**Extrait cité**
----------------

Qui sont les privilégiés d’une France en crise ?

« article repris du site de l’Observatoire des inégalités »

 

Des revenus à l’éducation, la dénonciation des élites est une façon de faire oublier les privilèges dont dispose une frange beaucoup plus large de la population qui vit à l’abri de la crise. Le point de vue de Louis Maurin, directeur de l’Observatoire des inégalités.

 

Qui sont les privilégiés dans la France contemporaine ? Régler la question des inégalités en s’en prenant à une élite étroite arrange, au fond, les couches favorisées. Pour réduire les inégalités, il suffirait de corriger les dérives de quelques-uns, situés tout en haut de la hiérarchie sociale. Une bonne méthode pour ne rien changer au fond. Les super-riches se sont enrichis de façon indécente ces dernières années, mais notre pays reste marqué par des privilèges dont dispose une fraction beaucoup plus large de la population. Ce qui alimente le ressentiment des catégories populaires et les tensions sociales qui s’exprime dans les urnes. Essayons d’y voir plus clair.

 

La France de tout en haut va très bien. Malgré la crise, elle continue de s’enrichir de façon indécente. Entre 2004 et 2011 [1], le seuil du revenu des 0,1 % les plus riches a augmenté de 23 %, soit 48 000 euros annuels, l’équivalent de quatre ans de Smic, contre 7,7 % et 1 400 euros pour le revenu médian (autant gagne moins, autant gagne plus, revenu par ménage, avant impôts et prestations sociales). La France de l’élite scolaire prospère tout autant. Ses « grandes écoles » restent fermées au peuple, et ses élèves choyés. La collectivité dépense 15 000 euros par étudiant en classe préparatoire aux grandes écoles, contre 9 000 euros par étudiant des filières généralistes de l’université.

 

La « France des riches » est largement dénoncée à gauche, avec raison [2]. Pourtant, cette critique laisse parfois songeur. Hormis sans doute Liliane Bettencourt, on peut toujours trouver plus favorisé que soi. Cette vision élitiste et simpliste des inégalités, très en vogue, conduit à faire l’économie d’une réflexion de fond sur les inégalités sociales qui structurent notre société, bien au-delà des avantages d’une poignée de dirigeants du « grand capital ». Concrètement, elle permet aux catégories favorisées - déguisées en « classes moyennes supérieures » - d’éviter de contribuer davantage à la solidarité et de faire plus de place aux couches moyennes et populaires. Ou de réformer l’école pour l’ouvrir à tous.

----------------

**Bloc de données**
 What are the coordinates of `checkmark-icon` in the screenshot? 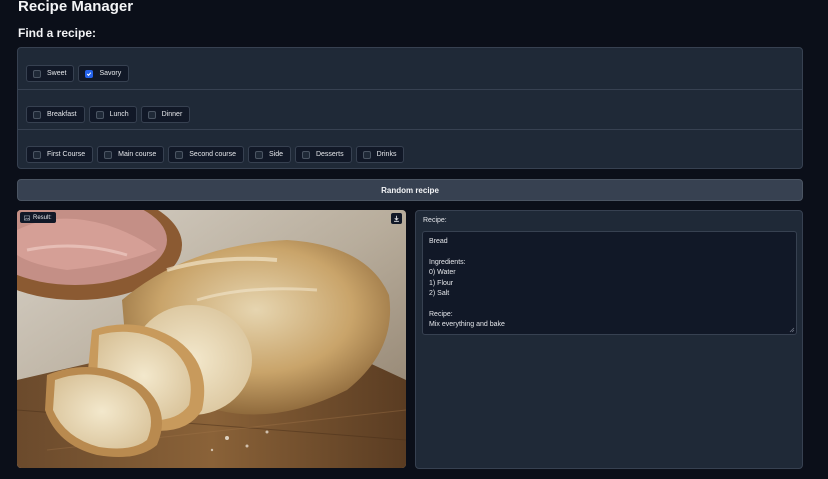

----------------

**Exercice**
Recopiez le passage de l'extrait sur les privilégiés en France compris entre « La France de tout » et « généralistes de l’université. », ces deux segments inclus. Les lignes forment un matériau distinct, indépendant de l'extrait.

**Votre réponse**
La France de tout en haut va très bien. Malgré la crise, elle continue de s’enrichir de façon indécente. Entre 2004 et 2011 [1], le seuil du revenu des 0,1 % les plus riches a augmenté de 23 %, soit 48 000 euros annuels, l’équivalent de quatre ans de Smic, contre 7,7 % et 1 400 euros pour le revenu médian (autant gagne moins, autant gagne plus, revenu par ménage, avant impôts et prestations sociales). La France de l’élite scolaire prospère tout autant. Ses « grandes écoles » restent fermées au peuple, et ses élèves choyés. La collectivité dépense 15 000 euros par étudiant en classe préparatoire aux grandes écoles, contre 9 000 euros par étudiant des filières généralistes de l’université.